# WHAT TO DO
Take the line containing "Where should I" and each line after it through the end of the data below, and return them exactly, minus any pictures.

Recorded data
■ ■ ■ ■

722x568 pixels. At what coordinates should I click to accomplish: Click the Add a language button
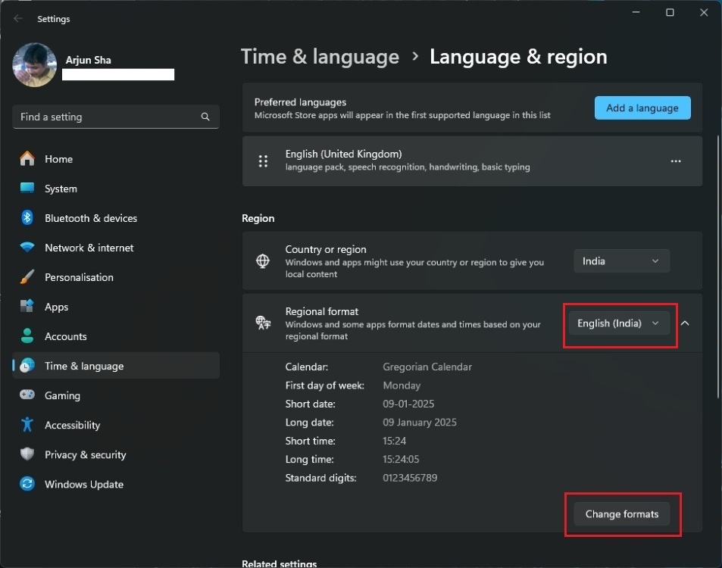[x=642, y=108]
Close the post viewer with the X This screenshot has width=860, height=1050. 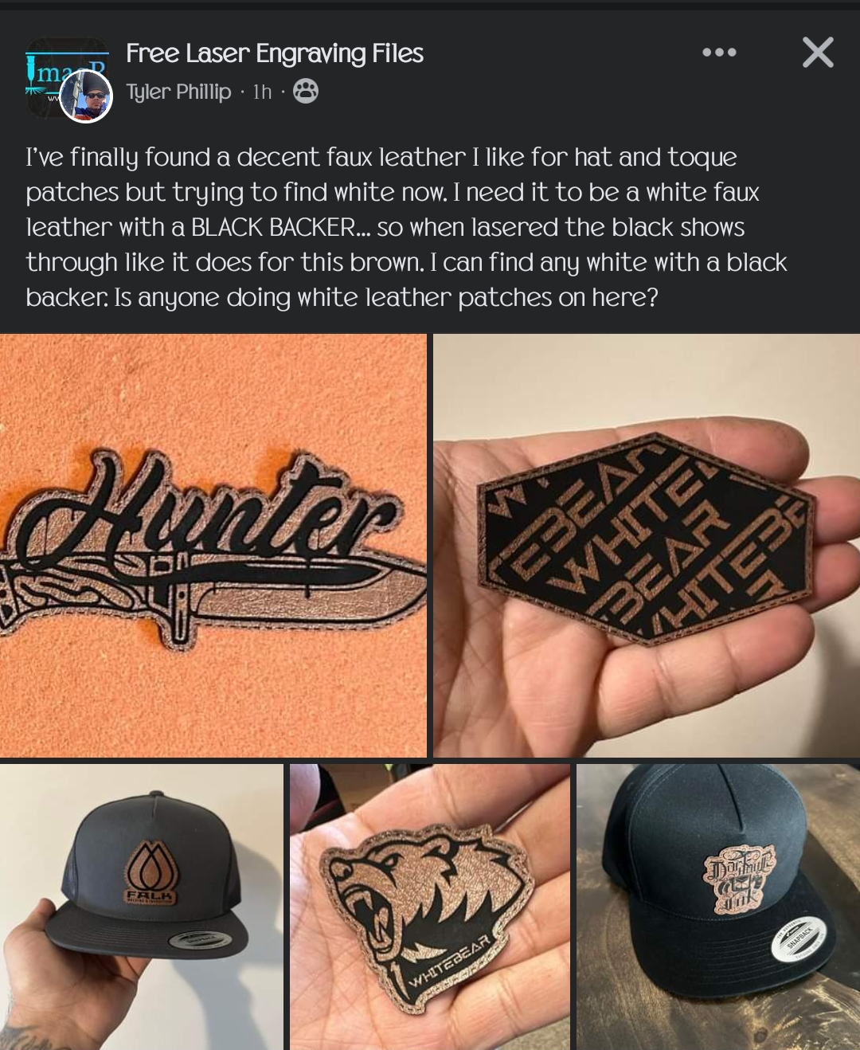tap(818, 53)
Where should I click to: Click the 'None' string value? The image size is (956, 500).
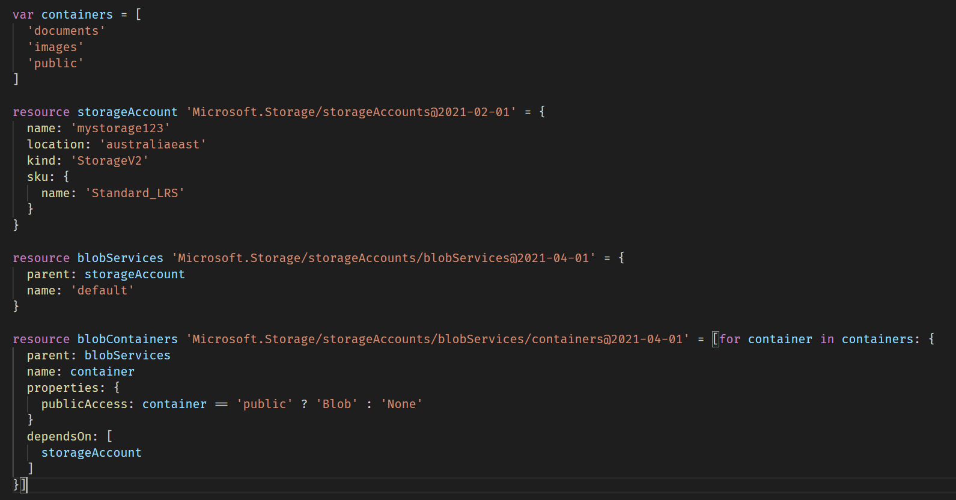401,404
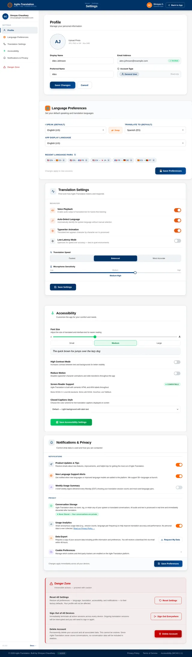Click the AJ avatar upload photo circle
This screenshot has width=192, height=657.
[x=58, y=42]
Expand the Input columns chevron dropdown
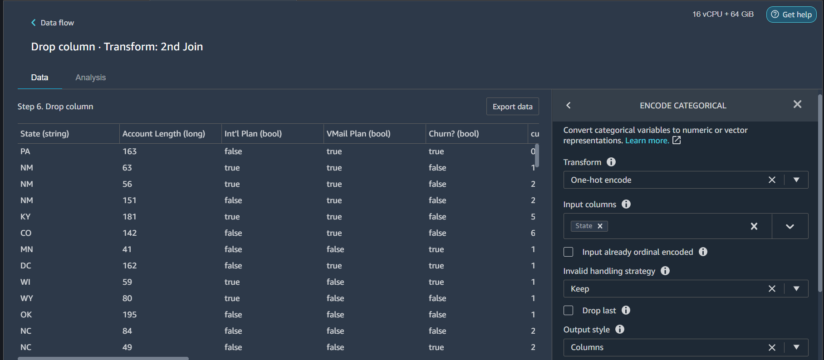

■ ■ ■ ■

# RESPONSE AREA
Where should I click to: Click the 'None' string value? The image size is (956, 500).
401,404
Click the AJ avatar upload photo circle
This screenshot has width=192, height=657.
[x=58, y=42]
Expand the Input columns chevron dropdown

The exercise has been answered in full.